> **WHAT IS REQUIRED**
Across all the entries, tally the lines holding the word "agent", and give the number by itself.

EXTRACTED ENTRIES below:

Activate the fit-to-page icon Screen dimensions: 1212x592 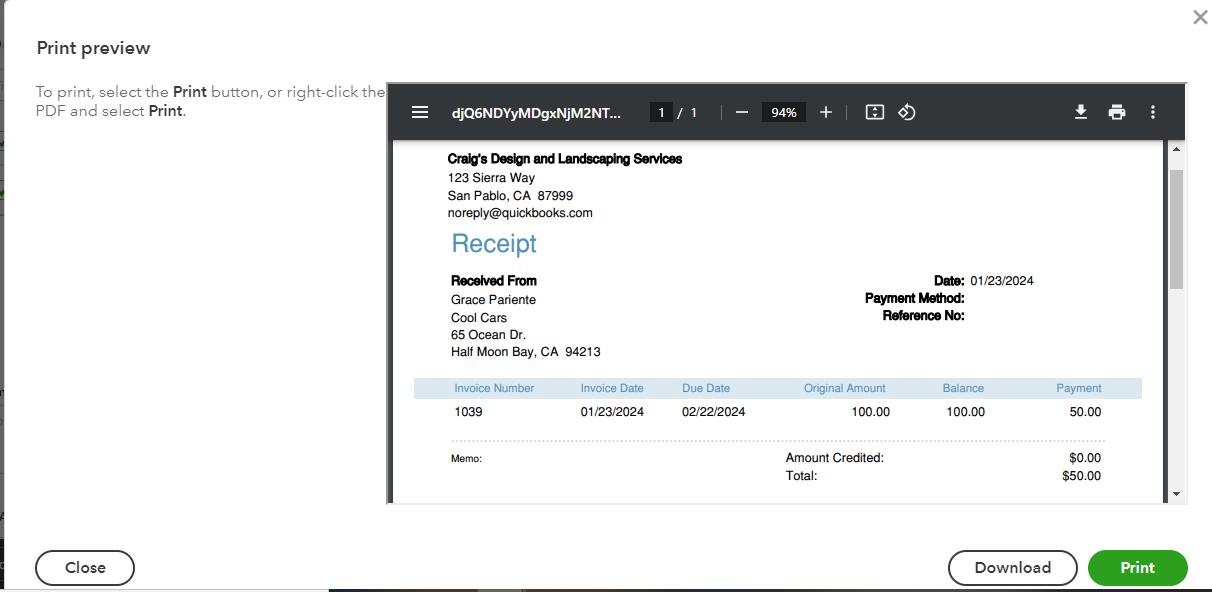pyautogui.click(x=874, y=112)
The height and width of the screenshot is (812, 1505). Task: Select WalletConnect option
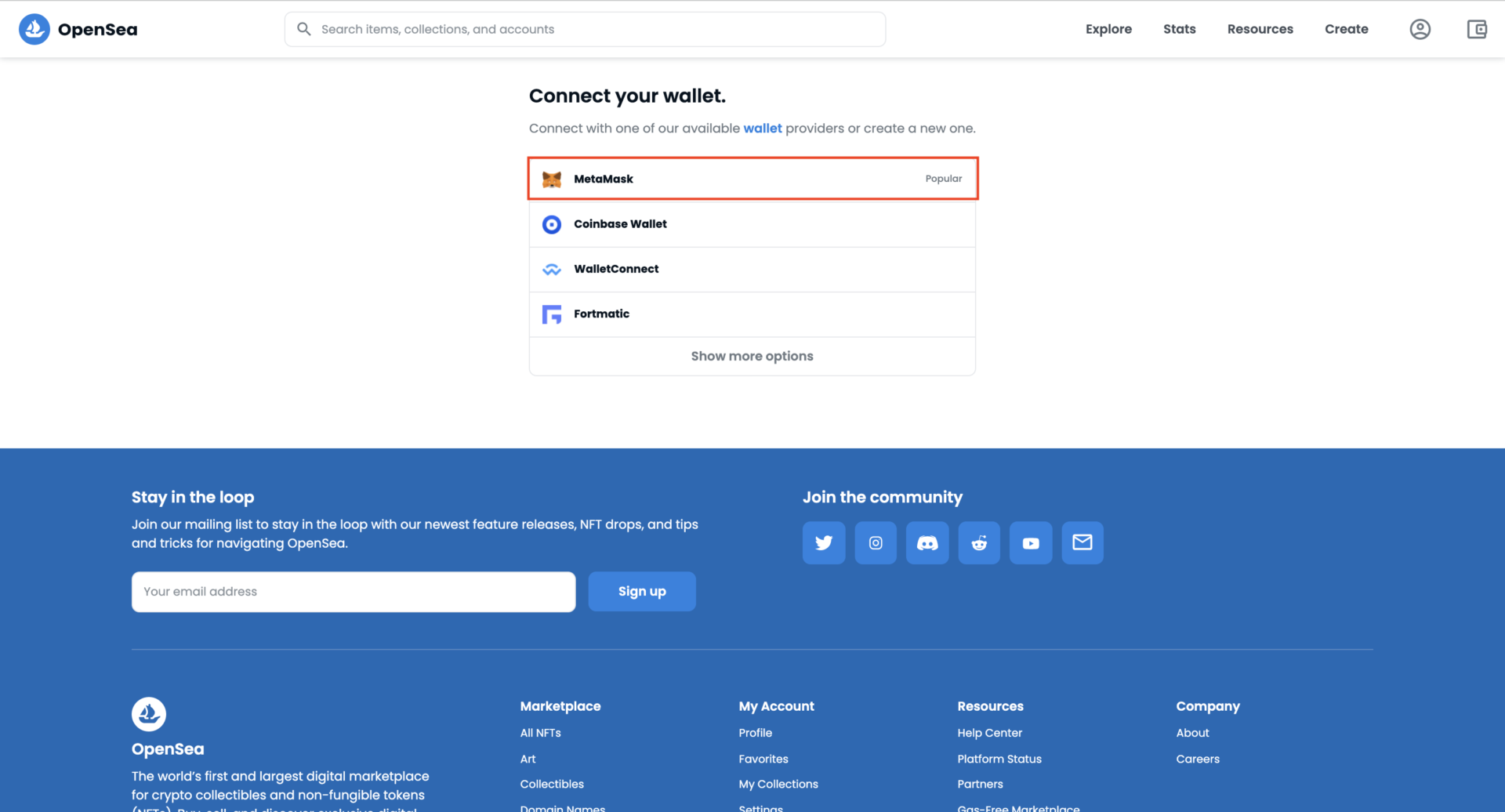752,269
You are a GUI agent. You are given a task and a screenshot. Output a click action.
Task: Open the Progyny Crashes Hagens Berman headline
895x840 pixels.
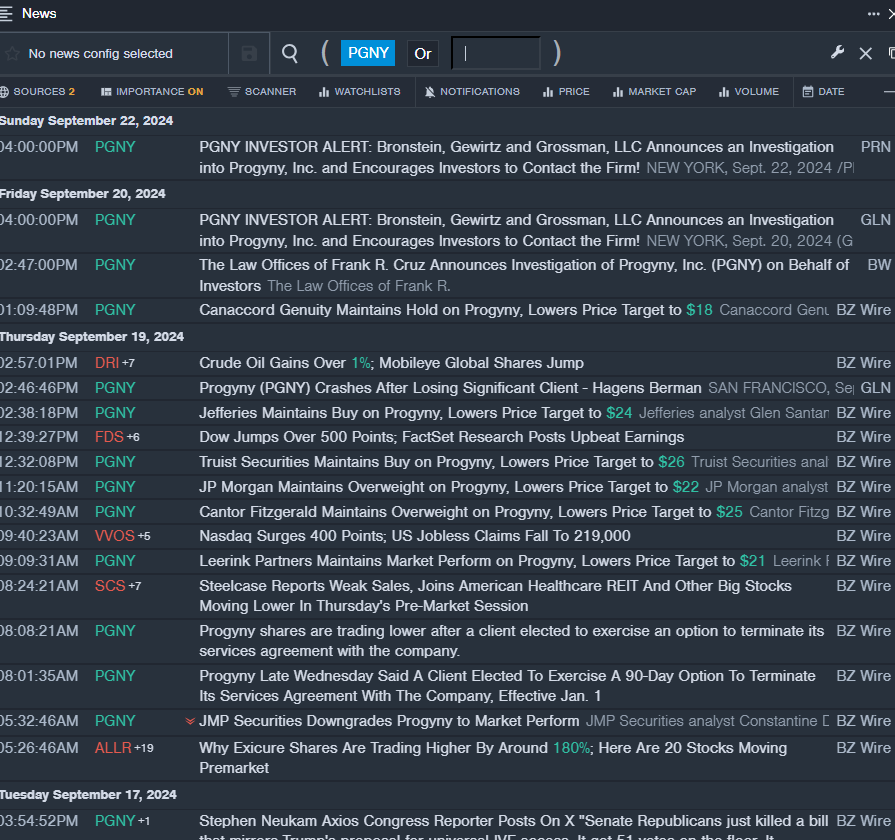tap(450, 388)
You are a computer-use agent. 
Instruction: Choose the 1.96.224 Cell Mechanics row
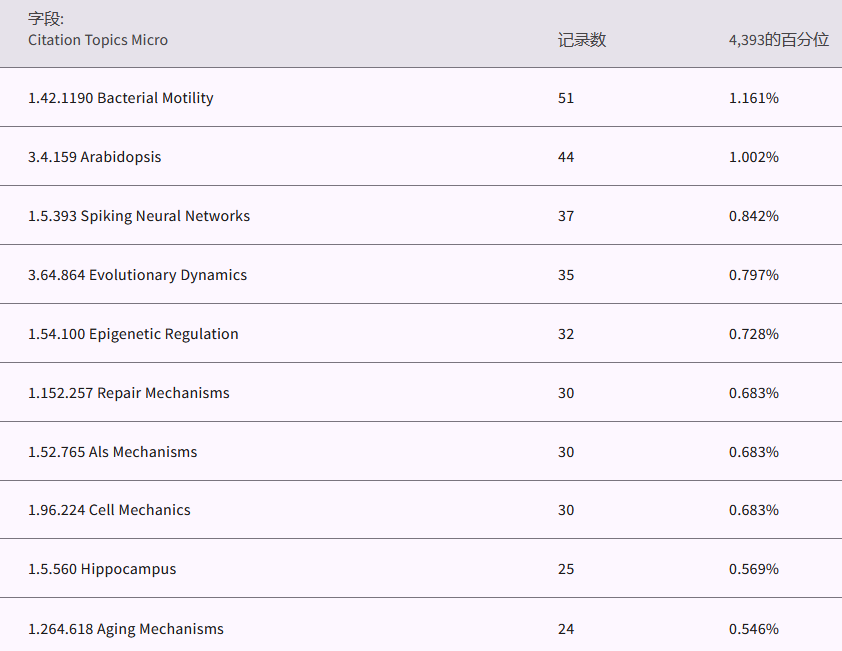click(x=109, y=510)
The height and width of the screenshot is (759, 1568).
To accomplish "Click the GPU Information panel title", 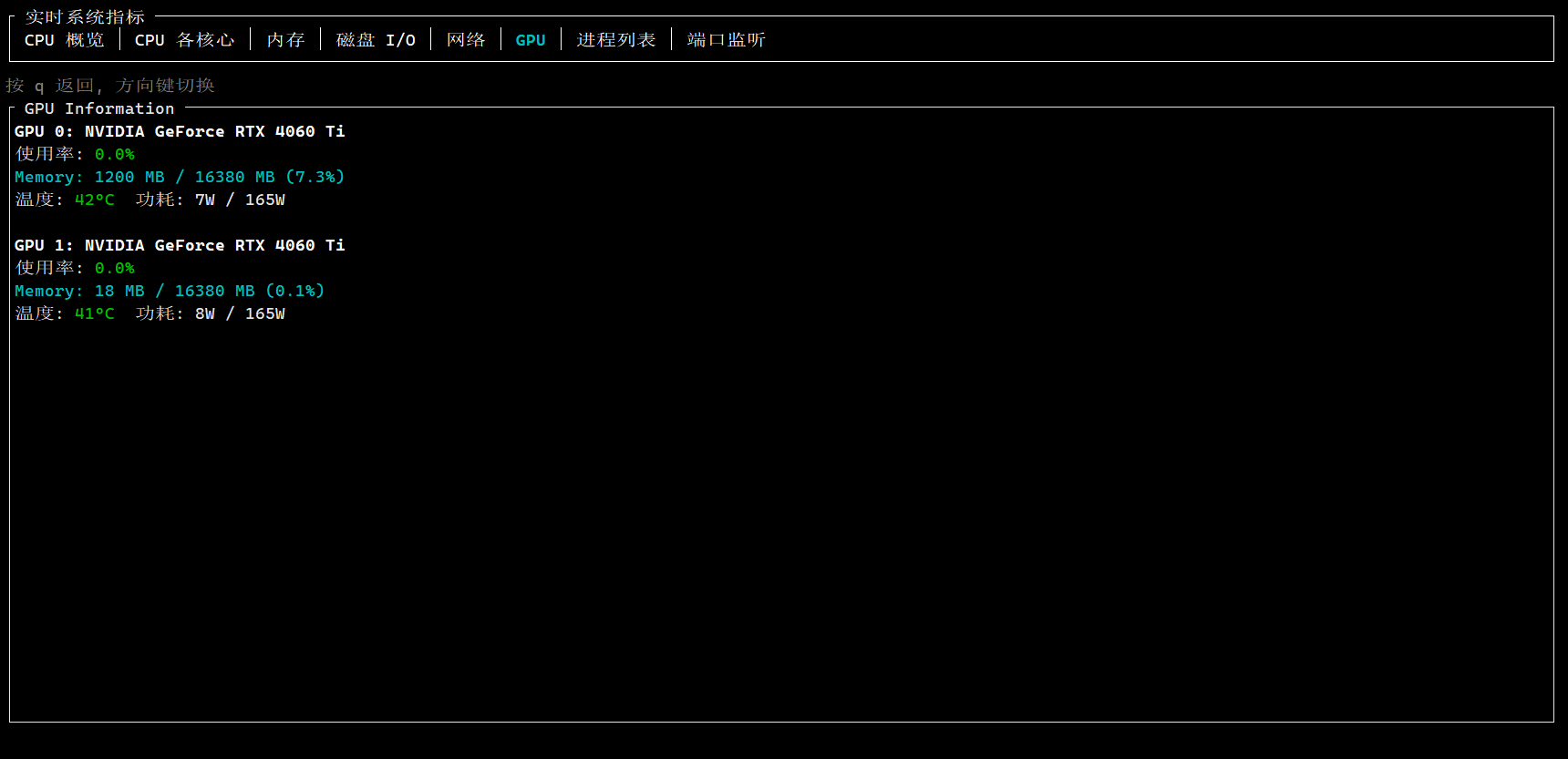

End of EXTRACTED ENTRIES.

> **ANSWER BELOW**
2